Continuing with the considerations about performance measures, I want to introduce the fitness function I am currently using as well as a simple trick to use it to avoid curve fitting.
To use some actual figures as an example, here are the results of a strategy I am testing :
Sharpe Ratio = 1.30
3y T-Stat = 2.25
Profit Factor = 1.28
Average win = 0.23
Average loss = 0.11
Win Rate = 38.43%
Expected Gain = 0.02
Bliss function = 2.82
Although the Win Rate is quite low, the strategy still looks profitable thanks to the Average win being more than double the Average loss.
You can notice the last performance measure called “Bliss function”. The term was originally coined by Ed Seykota (you may have heard of him if you read “Market Wizards”) and it basically just denotes a fitness function.

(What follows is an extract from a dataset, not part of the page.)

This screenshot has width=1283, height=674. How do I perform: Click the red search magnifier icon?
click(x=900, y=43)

The way I am currently defining my bliss function is the following:
bliss_function = sh + 2*(profit_factor -1) + 50*expected_gain;
The weights are chosen in such a way to make different performance metrics figures comparable.

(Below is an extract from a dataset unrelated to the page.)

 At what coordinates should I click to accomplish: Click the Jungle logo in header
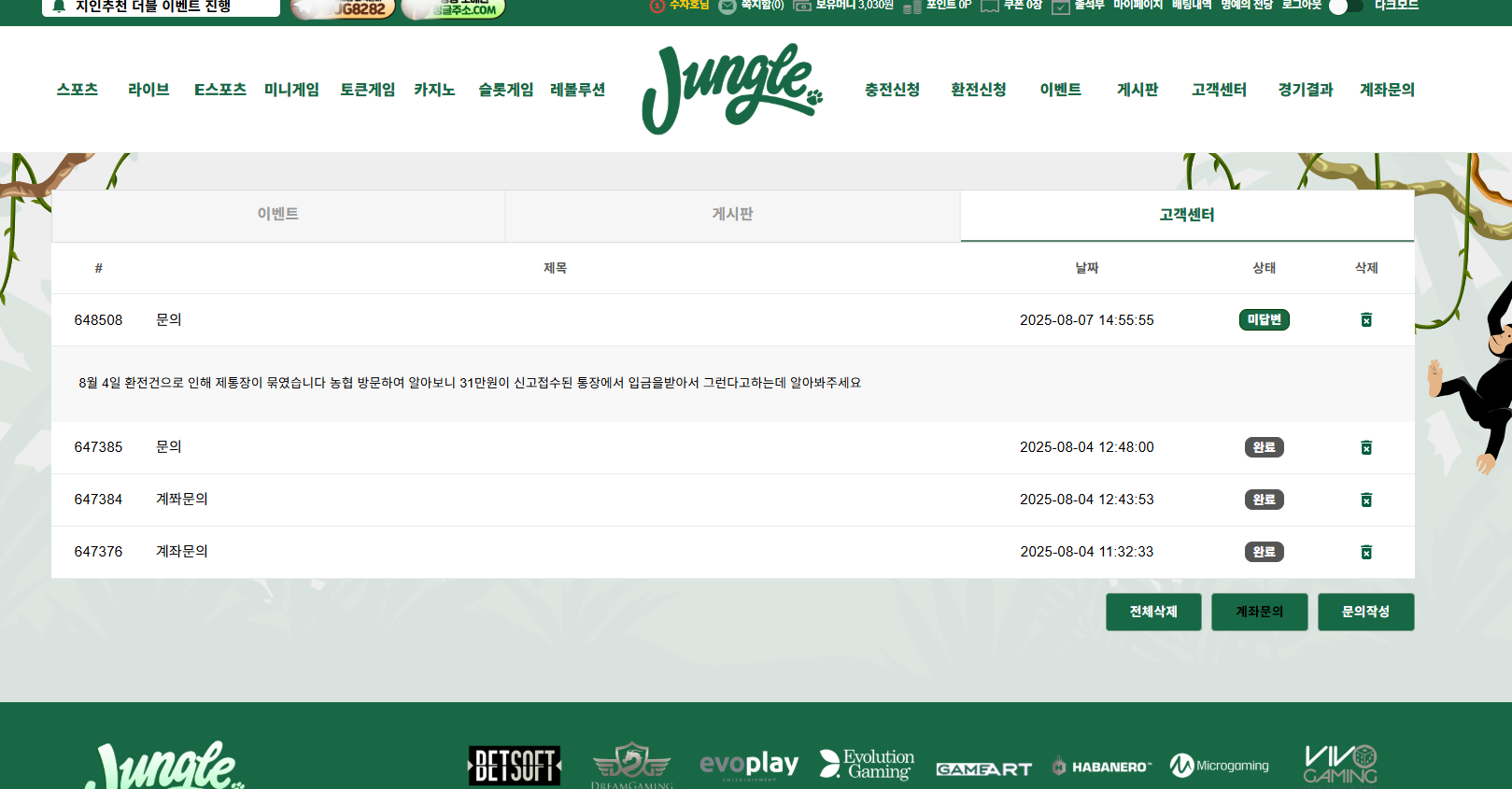tap(732, 89)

One of the principal uses for the bliss/fitness function is to pass it as the objective function for an optimization algorithm. The risk in doing this however is to fall in some curve fitting.

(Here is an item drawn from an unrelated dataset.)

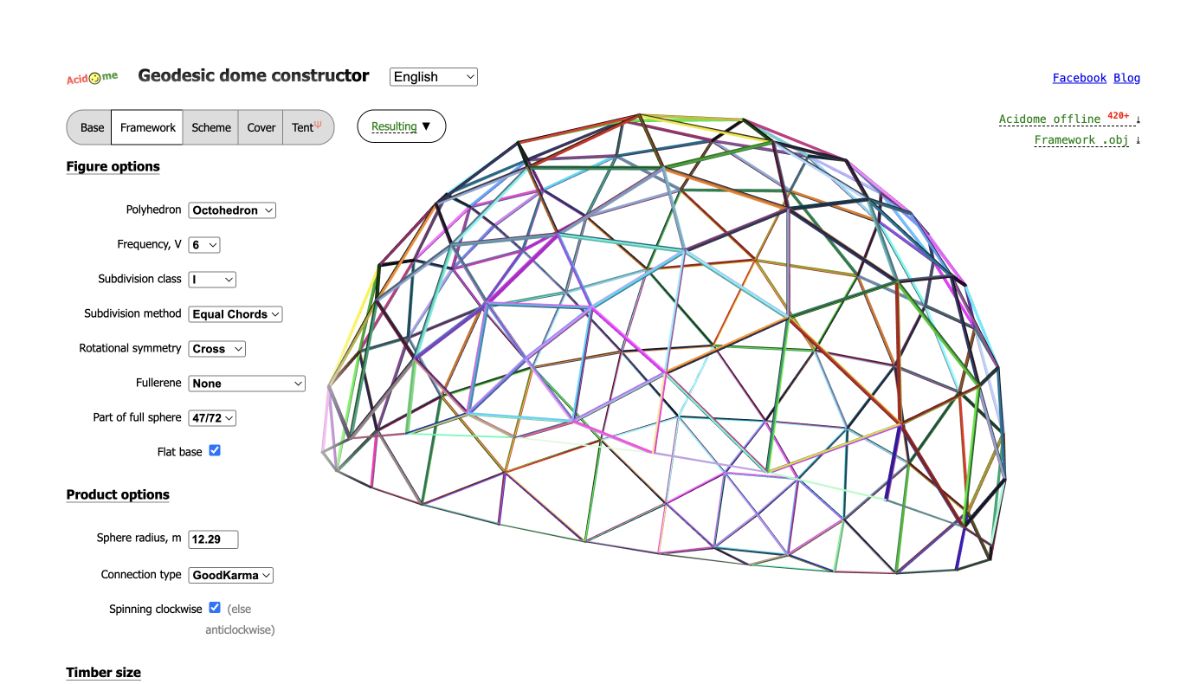
Task: Click the Sphere radius input field
Action: [214, 539]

A simple trick to help avoiding this (besides performing insample/outsample analysis or walk-forward optimization), is to check whether the strategy is robust versus small changes in parameters values. To do this, we can just use as our objective function a sum of bliss functions evaluated in surroundings of the parameters values (you can define “surroundings” as the vertices of a simplex centred in the point we want to evaluate).